◆ **EXERCISE DIRECTIONS**
Go to the line holding "Запросить оптовую цену (49, 2368)" in the entries below and write out exactly every line down to and including the line holding "Postcalc.RU (100, 2166)".

◆ **INPUT RECORDS**
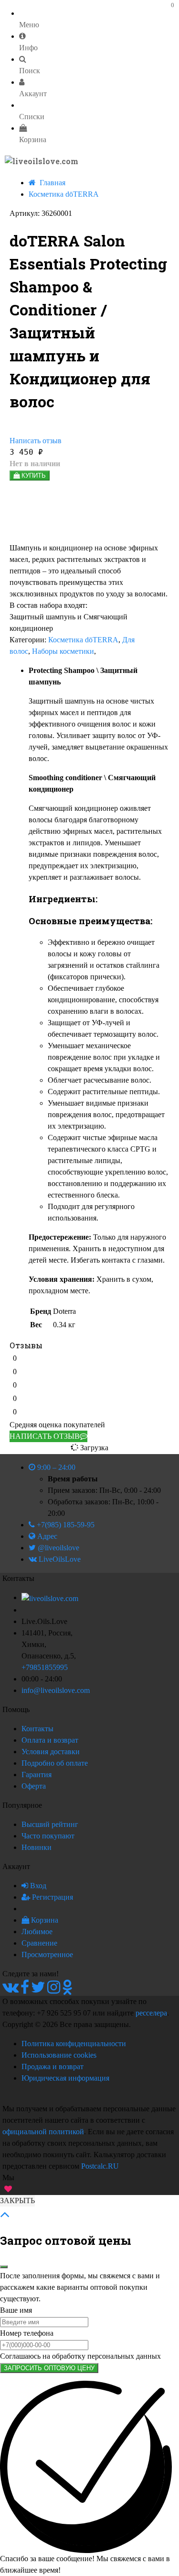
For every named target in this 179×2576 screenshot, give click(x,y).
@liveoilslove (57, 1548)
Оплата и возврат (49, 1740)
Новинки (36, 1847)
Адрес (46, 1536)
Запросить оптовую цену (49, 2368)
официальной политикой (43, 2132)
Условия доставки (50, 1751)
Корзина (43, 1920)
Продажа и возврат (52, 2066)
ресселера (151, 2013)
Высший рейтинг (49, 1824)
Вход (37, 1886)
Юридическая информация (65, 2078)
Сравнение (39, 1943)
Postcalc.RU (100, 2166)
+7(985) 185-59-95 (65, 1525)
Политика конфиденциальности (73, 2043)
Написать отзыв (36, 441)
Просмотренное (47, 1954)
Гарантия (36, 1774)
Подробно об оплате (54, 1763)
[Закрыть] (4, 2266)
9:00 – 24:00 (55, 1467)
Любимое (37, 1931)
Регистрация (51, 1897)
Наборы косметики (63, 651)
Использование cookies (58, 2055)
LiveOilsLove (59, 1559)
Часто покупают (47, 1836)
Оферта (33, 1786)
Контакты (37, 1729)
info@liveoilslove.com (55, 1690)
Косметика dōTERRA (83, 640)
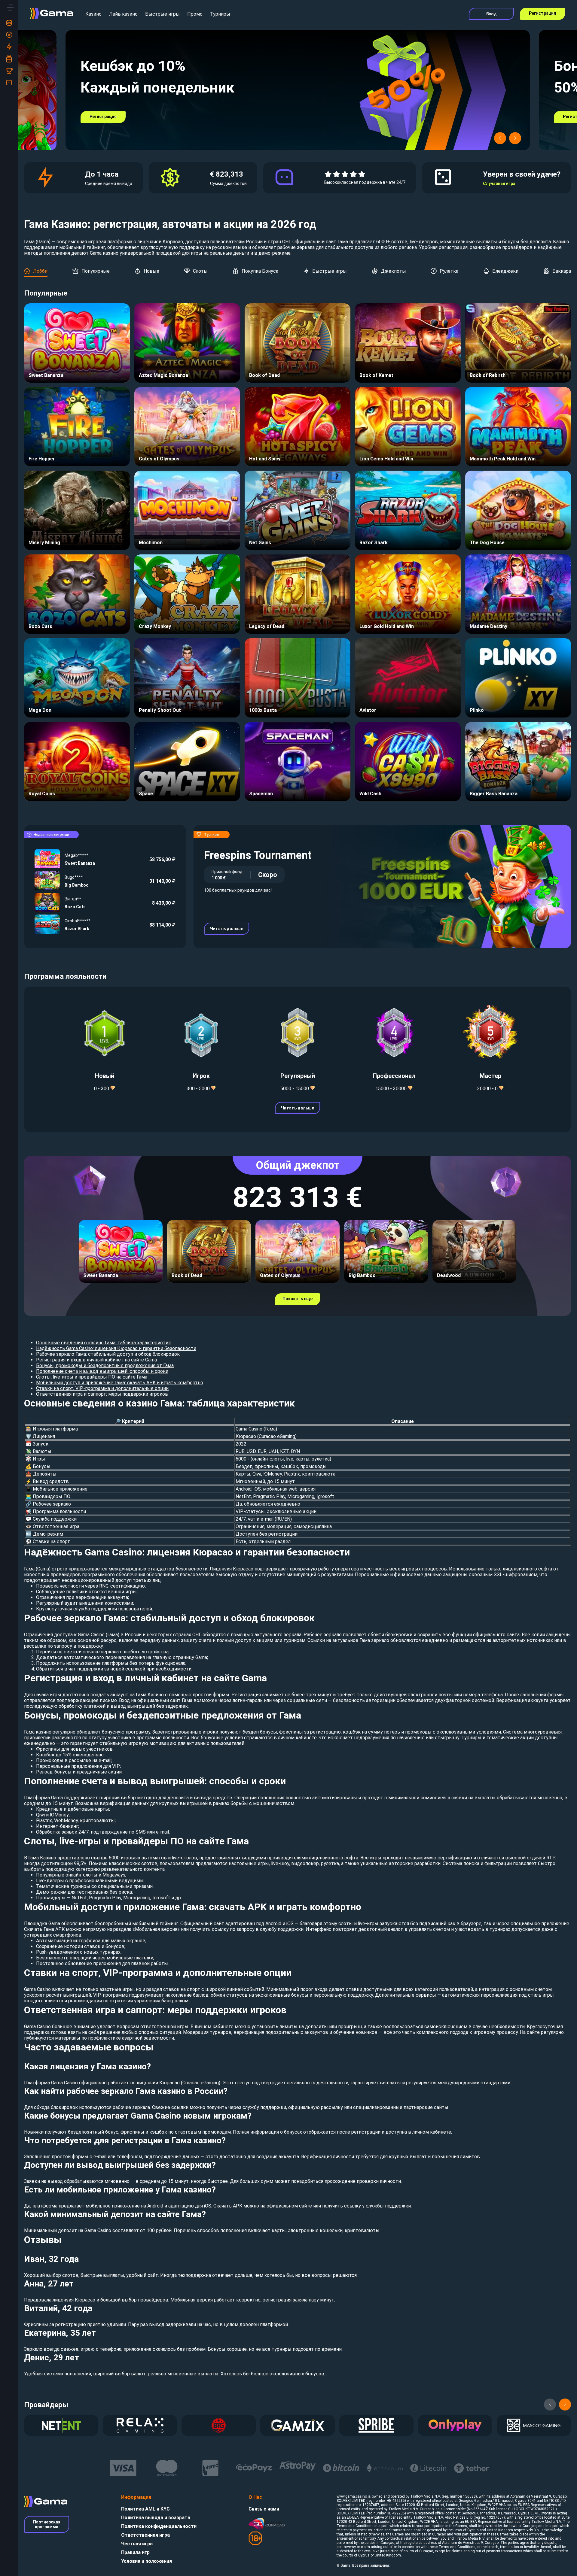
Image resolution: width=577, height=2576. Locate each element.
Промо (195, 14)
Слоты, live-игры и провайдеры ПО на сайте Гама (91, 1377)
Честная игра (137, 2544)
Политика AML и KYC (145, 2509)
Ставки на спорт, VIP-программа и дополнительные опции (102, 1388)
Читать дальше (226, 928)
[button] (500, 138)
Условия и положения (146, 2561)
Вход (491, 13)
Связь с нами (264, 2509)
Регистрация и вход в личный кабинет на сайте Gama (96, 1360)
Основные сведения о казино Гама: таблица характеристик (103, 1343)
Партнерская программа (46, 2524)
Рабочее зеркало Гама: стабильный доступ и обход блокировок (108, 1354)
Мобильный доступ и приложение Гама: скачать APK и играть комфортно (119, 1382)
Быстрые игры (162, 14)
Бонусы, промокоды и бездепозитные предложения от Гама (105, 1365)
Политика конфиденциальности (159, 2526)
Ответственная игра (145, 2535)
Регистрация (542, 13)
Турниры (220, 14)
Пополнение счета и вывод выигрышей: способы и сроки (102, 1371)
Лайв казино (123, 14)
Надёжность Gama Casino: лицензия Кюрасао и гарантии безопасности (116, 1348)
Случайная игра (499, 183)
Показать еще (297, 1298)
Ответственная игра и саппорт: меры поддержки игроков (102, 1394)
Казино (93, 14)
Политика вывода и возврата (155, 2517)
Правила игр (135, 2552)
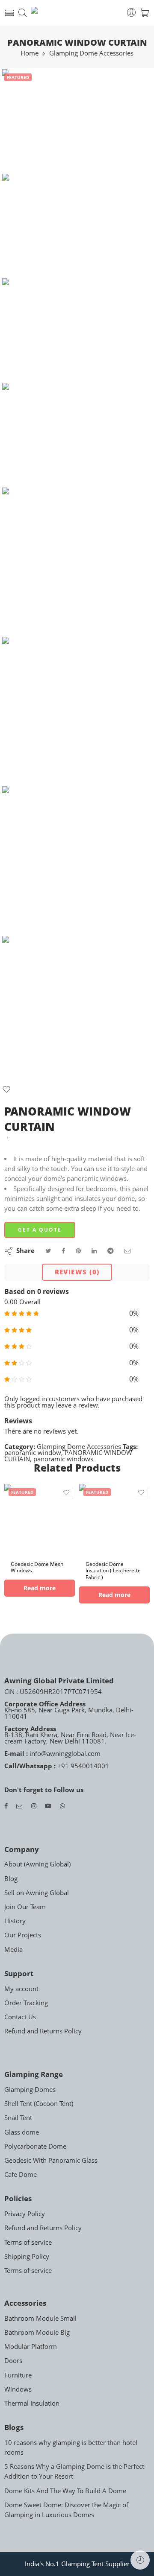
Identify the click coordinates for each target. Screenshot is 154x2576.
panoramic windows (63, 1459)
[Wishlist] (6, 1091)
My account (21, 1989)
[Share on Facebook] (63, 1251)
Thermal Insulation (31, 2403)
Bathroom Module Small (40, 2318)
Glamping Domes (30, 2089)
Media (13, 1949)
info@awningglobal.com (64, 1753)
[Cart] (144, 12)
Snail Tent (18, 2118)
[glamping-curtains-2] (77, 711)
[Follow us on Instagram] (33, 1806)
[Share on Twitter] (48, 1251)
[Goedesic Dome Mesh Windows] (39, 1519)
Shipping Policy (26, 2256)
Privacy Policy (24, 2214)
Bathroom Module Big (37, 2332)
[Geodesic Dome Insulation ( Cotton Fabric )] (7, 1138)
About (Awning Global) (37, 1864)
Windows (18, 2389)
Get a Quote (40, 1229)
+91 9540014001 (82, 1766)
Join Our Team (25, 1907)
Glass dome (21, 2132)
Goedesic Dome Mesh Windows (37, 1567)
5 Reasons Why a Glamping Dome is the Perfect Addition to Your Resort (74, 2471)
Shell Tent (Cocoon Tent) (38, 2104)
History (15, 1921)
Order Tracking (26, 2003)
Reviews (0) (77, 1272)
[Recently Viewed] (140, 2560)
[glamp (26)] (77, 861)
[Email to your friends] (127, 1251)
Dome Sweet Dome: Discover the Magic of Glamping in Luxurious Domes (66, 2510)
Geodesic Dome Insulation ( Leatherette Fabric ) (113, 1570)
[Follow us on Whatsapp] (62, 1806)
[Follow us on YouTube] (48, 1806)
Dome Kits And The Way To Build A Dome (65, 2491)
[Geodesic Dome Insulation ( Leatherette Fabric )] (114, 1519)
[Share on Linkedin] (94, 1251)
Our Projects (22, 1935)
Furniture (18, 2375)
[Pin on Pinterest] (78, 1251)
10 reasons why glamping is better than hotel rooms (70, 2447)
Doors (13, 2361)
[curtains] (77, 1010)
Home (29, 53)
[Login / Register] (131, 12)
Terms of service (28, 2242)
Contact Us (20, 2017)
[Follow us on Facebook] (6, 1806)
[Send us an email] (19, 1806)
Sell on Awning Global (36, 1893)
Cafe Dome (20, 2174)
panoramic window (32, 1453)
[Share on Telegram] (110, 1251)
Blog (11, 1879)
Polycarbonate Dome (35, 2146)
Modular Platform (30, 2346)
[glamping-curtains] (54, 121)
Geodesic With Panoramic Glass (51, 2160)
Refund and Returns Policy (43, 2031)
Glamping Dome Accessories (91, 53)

---

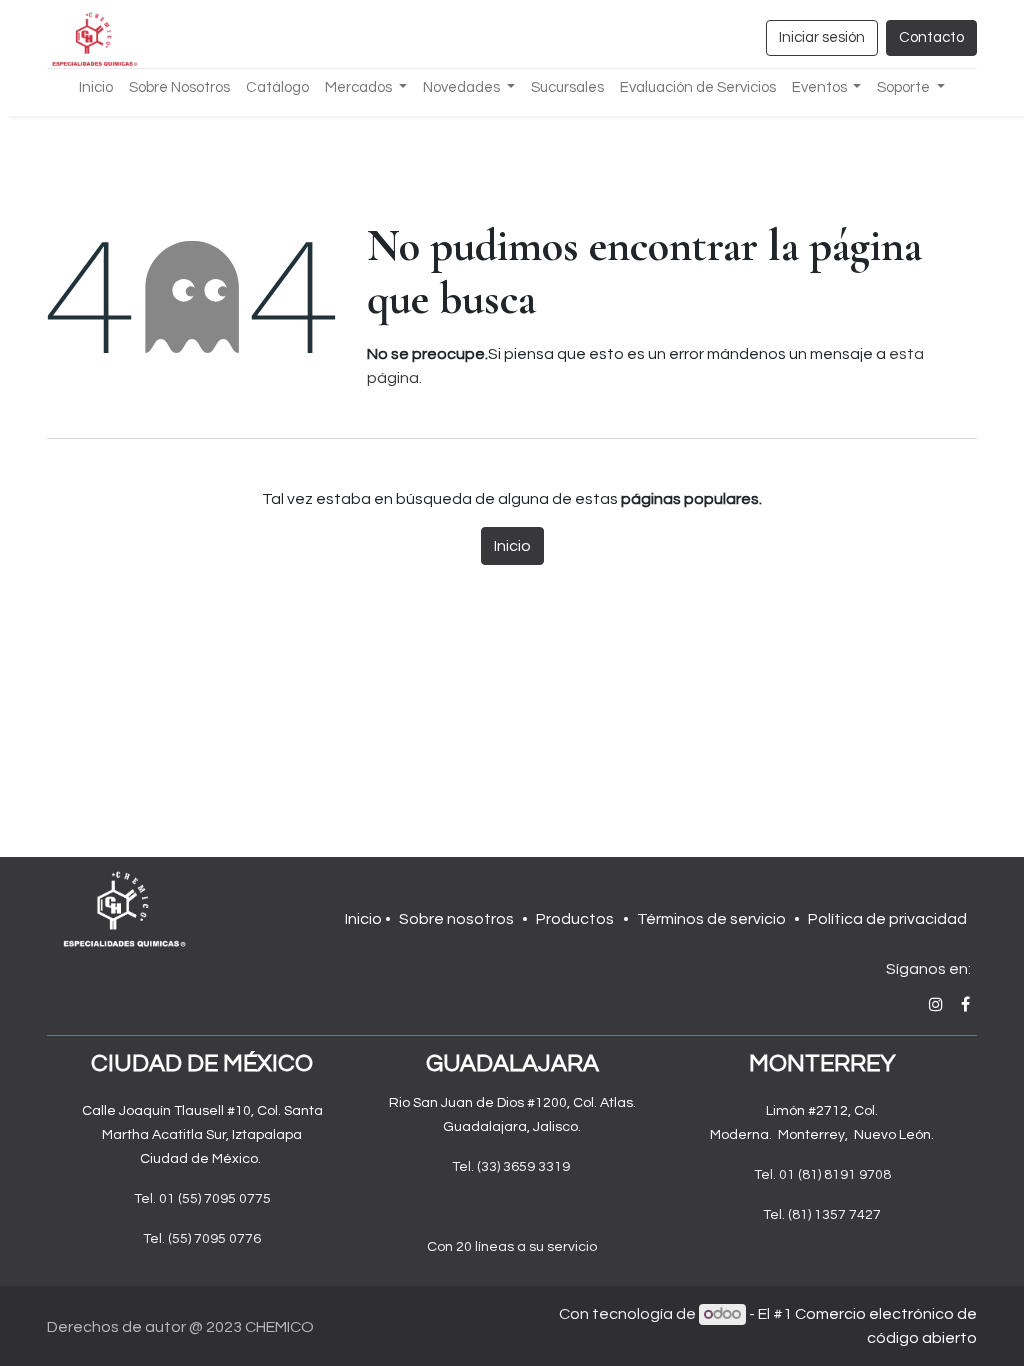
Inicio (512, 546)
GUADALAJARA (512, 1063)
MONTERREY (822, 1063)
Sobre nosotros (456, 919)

◆ **RESPONSE AREA**
Запросить оптовую цену (49, 2368)
официальной политикой (43, 2132)
Условия доставки (50, 1751)
Корзина (43, 1920)
Продажа и возврат (52, 2066)
ресселера (151, 2013)
Высший рейтинг (49, 1824)
Вход (37, 1886)
Юридическая информация (65, 2078)
Сравнение (39, 1943)
Postcalc.RU (100, 2166)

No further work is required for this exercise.